Israele, Parlamento spaccato dopo il voto - Diritto di critica
Gli israeliani smentiscono i sondaggi e capovolgono alle urne un Parlamento sbilanciato a destra. Netanyahu riesce a tenere la leadership con 31 seggi, insieme a Liebermann: ma il blocco conservatore (almeno sulla carta) si ferma a 62 voti su 120, una maggioranza risicatissima. La sorpresa vera è arrivata dal partito centrista Yesh Atid, al secondo posto con 19 seggi. La nuova Knesset dovrà per forza di cose essere moderata: dunque si prospetta una grossa frenata sul fronte degli insediamenti e delle operazioni preventive contro l’Iran, Israele sembra volere meno slogan patriottici e più razionalità.
Yesh Atid, il successo inaspettato. Si chiama Yair Lapid, è un giornalista tv convertitosi alla politica da poco. Ha preso in prestito da Obama lo slogan di 4 anni fa, declinandolo nella sempreverde “C’è un futuro”. La sua proposta politica è laica, va a pescare tra gli indecisi della classe media: quella fetta di popolazione che è lontana dagli insediamenti dei coloni in Cisgiordania e che non raccoglie i frutti della “mano di ferro” delle destre. Lapid parla di “lavorare insieme senza escludere nessuno, senza imporre decisioni sulle spalle di qualcun altro”: in particolare, riducendo o almeno attenuando quelle grosse differenze di reddito e di diritti che caratterizzano Israele. Il successo di Yesh Atid è inaspettato due volte: perché ha portato alla ribalta un partito moderato – dopo l’intervento a Gaza di novembre e il voto all’Onu per il riconoscimento della Palestina, non era affatto scontato – e perché è passato in tre settimane da un pronostico di sei seggi a 19 seggi.
Deludente invece Bennett. Focolare ebraico, il nuovo partito della “destra hi-tech” israeliana, non ha sfondato. Prima del voto, i sondaggi lo davano secondo partito della Knesset, capace di imporre a Bibi Netanyahu la propria agenda politica – dura e pura: nessun processo di pace con i palestinesi, colonizzazione del 60% della Cisgiordania, creazione di piccole enclavi palestinesi blindate dall’esercito. Naftali Bennett, il leader quarantenne che l’ha creato e guidato, viene dall’industria informatica israeliana (Tel Aviv è il secondo polo mondiale in termini di concentrazione di imprese tecnologiche, dopo la Silicon Valley), ha un passato da truppe speciali e professa: “abbiamo creato una casa per chi non consente che i nostri soldati siano chiamati criminali di guerra”. Parla di religione con la semplicità dei grandi manager. Eppure, la sua ricetta ha forse fatto più paura agli israeliani che agli stranieri. Gli indecisi l’hanno abbandonato, e si è ritrovato in Parlamento con “solo” 11 seggi, al quarto posto. Entrerà sicuramente nella coalizione di Netanyahu, ma non basta per garantirgli un governo forte.
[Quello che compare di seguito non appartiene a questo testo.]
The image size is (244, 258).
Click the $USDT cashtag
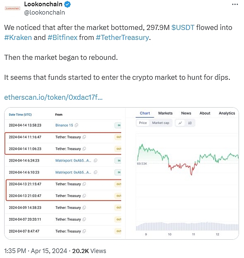183,27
Si torna quindi alle grandi coalizioni e alle larghe intese. Una condizione che potrebbe rivelarsi positiva, se i partiti riescono a mediare e uscire dall’empasse del processo di pace: come auspicato dal presidente Shimon Peres, che in pieno clima elettorale ha auspicato la ripresa dei colloqui di pace con Abu Mazen per la creazione di due Stati. Il rischio di una paralisi politica, però, è altrettanto plausibile, se Netanyahu non saprà moderare Liebermann e Bennett di fronte al centro-sinistra: anch’esso spaccato in una decina di partiti al di sotto dei 7 seggi, e tutt’altro che omogeneo nei programmi.
La paura vince. “C’è un Futuro”, è il nome del partito laico Yesh Atid. Ma se in altri paesi questo slogan sembra scontato, a Tel Aviv non lo è. Un editoriale uscito sul giornale conservatore Yediot Ahronot titola “Apocalypse Tomorrow”, sottolineando che “qui in Medio Oriente non viviamo sul bordo di un vulcano, noi viviamo dentro il cratere a contatto con la lava bollente”. La paura c’è ed è forte: paura sia dei nemici intorno – occulti o palesi che siano – sia dei propri governanti, che a questi nemici negli ultimi anni hanno saputo opporre solo la forza. Vedremo se il nuovo governo saprà rispondere a questa paura con soluzioni umanamente ragionevoli.